The USDA cucumber (Cucumis sativus L.) collection: genetic diversity, population structure, genome-wide association studies, and core collection development

Hortic Res. 2018 Oct 1:5:64. doi: 10.1038/s41438-018-0080-8. eCollection 2018.

Abstract

Germplasm collections are a crucial resource to conserve natural genetic diversity and provide a source of novel traits essential for sustained crop improvement. Optimal collection, preservation and utilization of these materials depends upon knowledge of the genetic variation present within the collection. Here we use the high-throughput genotyping-by-sequencing (GBS) technology to characterize the United States National Plant Germplasm System (NPGS) collection of cucumber (Cucumis sativus L.). The GBS data, derived from 1234 cucumber accessions, provided more than 23 K high-quality single-nucleotide polymorphisms (SNPs) that are well distributed at high density in the genome (~1 SNP/10.6 kb). The SNP markers were used to characterize genetic diversity, population structure, phylogenetic relationships, linkage disequilibrium, and population differentiation of the NPGS cucumber collection. These results, providing detailed genetic analysis of the U.S. cucumber collection, complement NPGS descriptive information regarding geographic origin and phenotypic characterization. We also identified genome regions significantly associated with 13 horticulturally important traits through genome-wide association studies (GWAS).

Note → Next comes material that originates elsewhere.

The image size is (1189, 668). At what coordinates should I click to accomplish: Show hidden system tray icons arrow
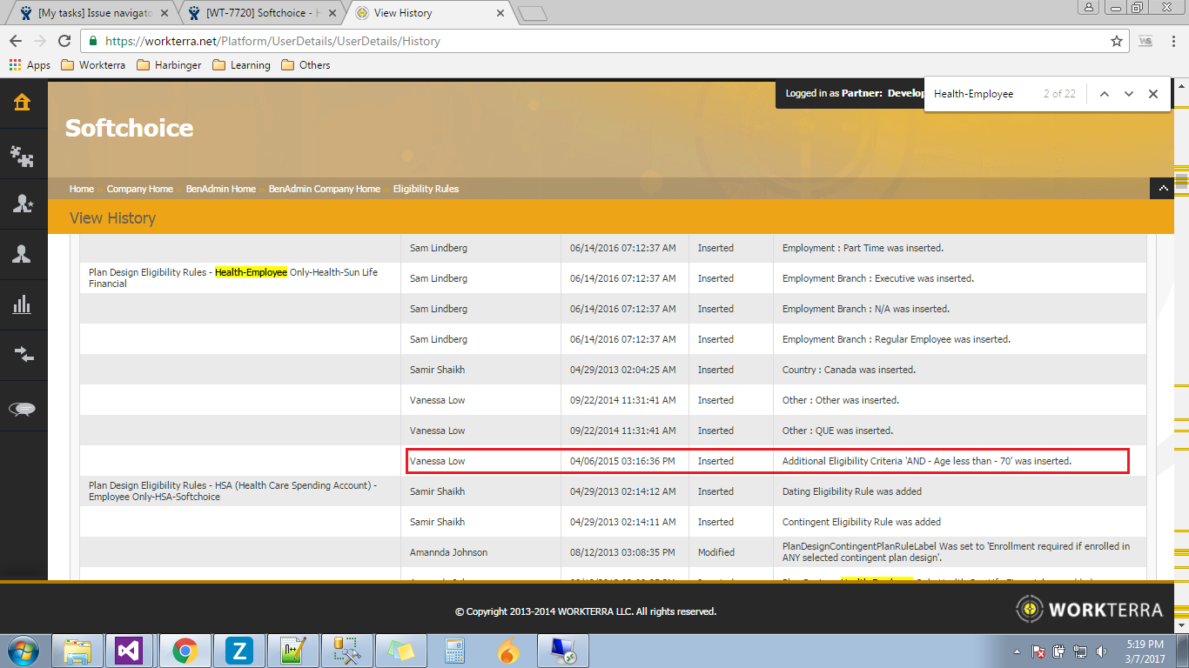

Finally, we developed a molecularly informed, publicly accessible core collection of 395 accessions that represents at least 96% of the genetic variation present in the NPGS. Collectively, the information obtained from the GBS data enabled deep insight into the diversity present and genetic relationships among accessions within the collection, and will provide a valuable resource for genetic analyses, gene discovery, crop improvement, and germplasm preservation.